··· STUDY MATERIAL

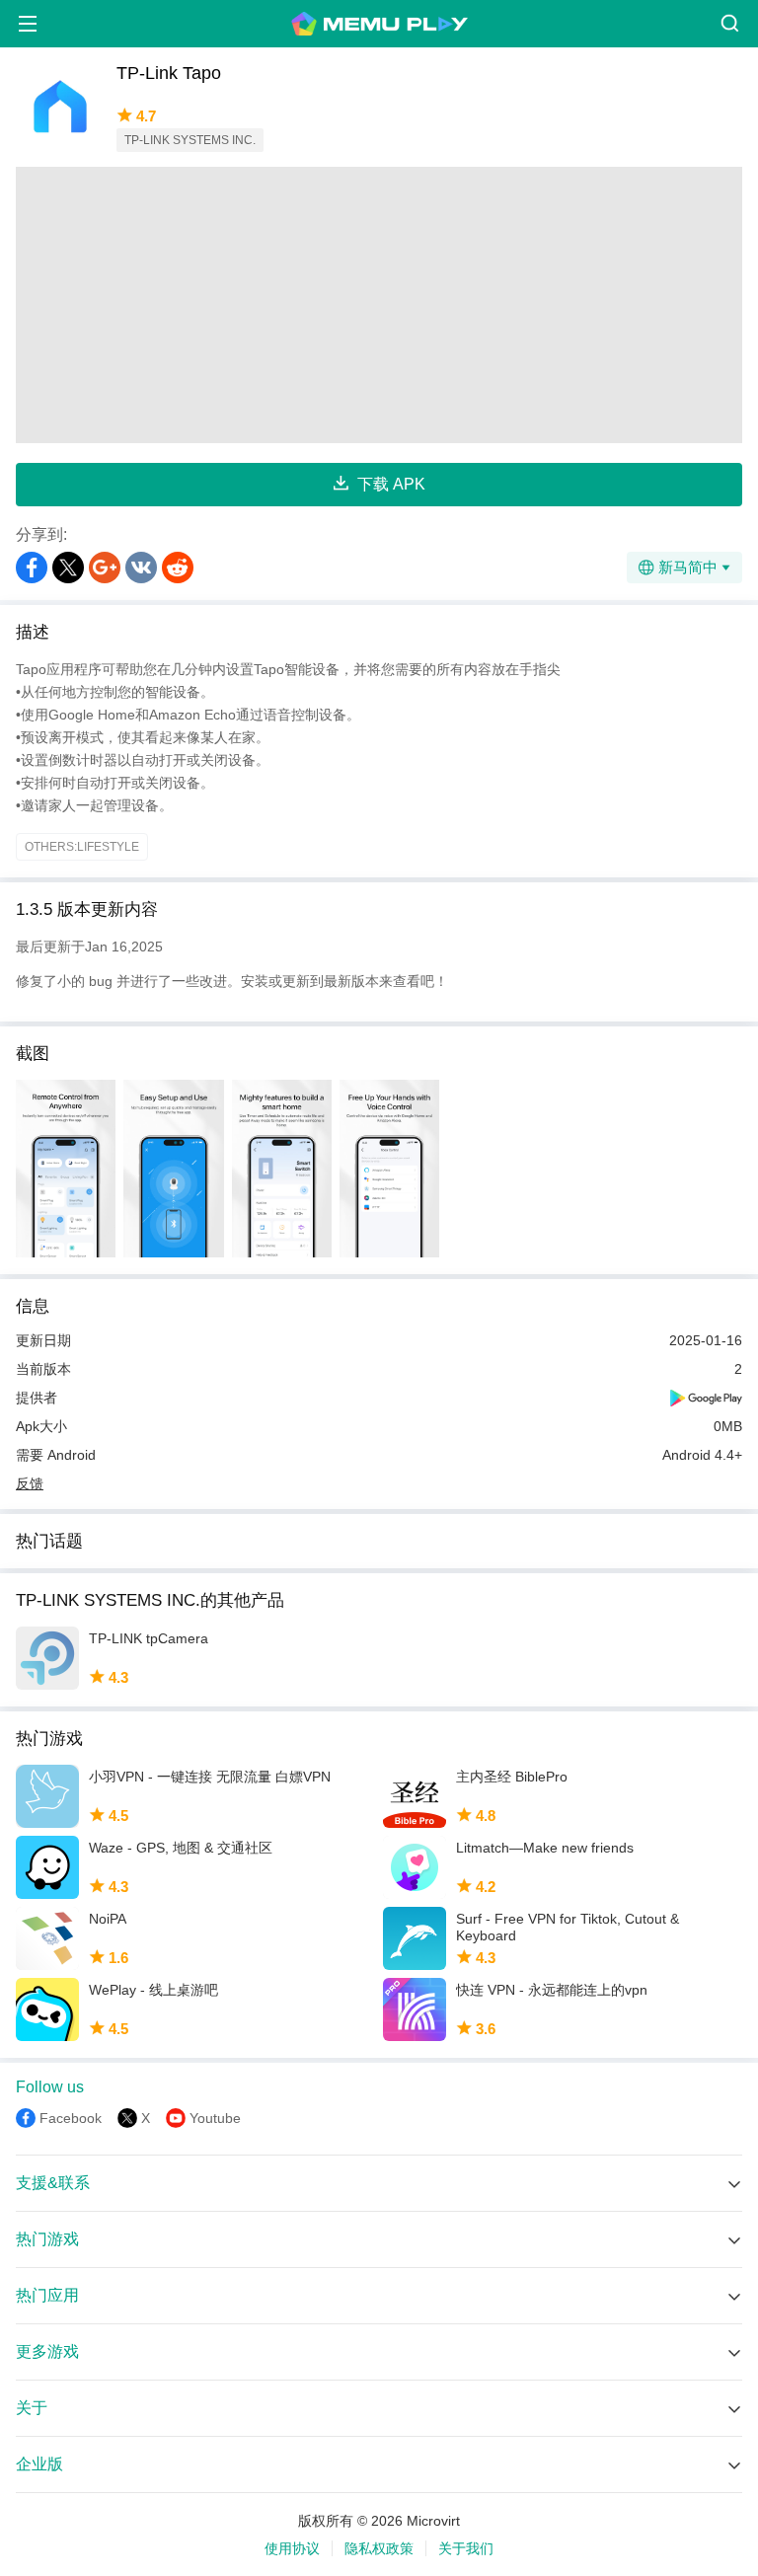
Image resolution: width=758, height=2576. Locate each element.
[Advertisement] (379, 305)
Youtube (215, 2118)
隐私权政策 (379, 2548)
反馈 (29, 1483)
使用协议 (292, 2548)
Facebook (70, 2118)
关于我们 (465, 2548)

······

* **YOUR GOAL**
Output each line of the records exactly. Any picture is skipped.

* **TASK ANSWER**
Image resolution: width=758, height=2576. Locate each element.
[Advertisement] (379, 305)
Youtube (215, 2118)
隐私权政策 (379, 2548)
反馈 (29, 1483)
使用协议 (292, 2548)
Facebook (70, 2118)
关于我们 (465, 2548)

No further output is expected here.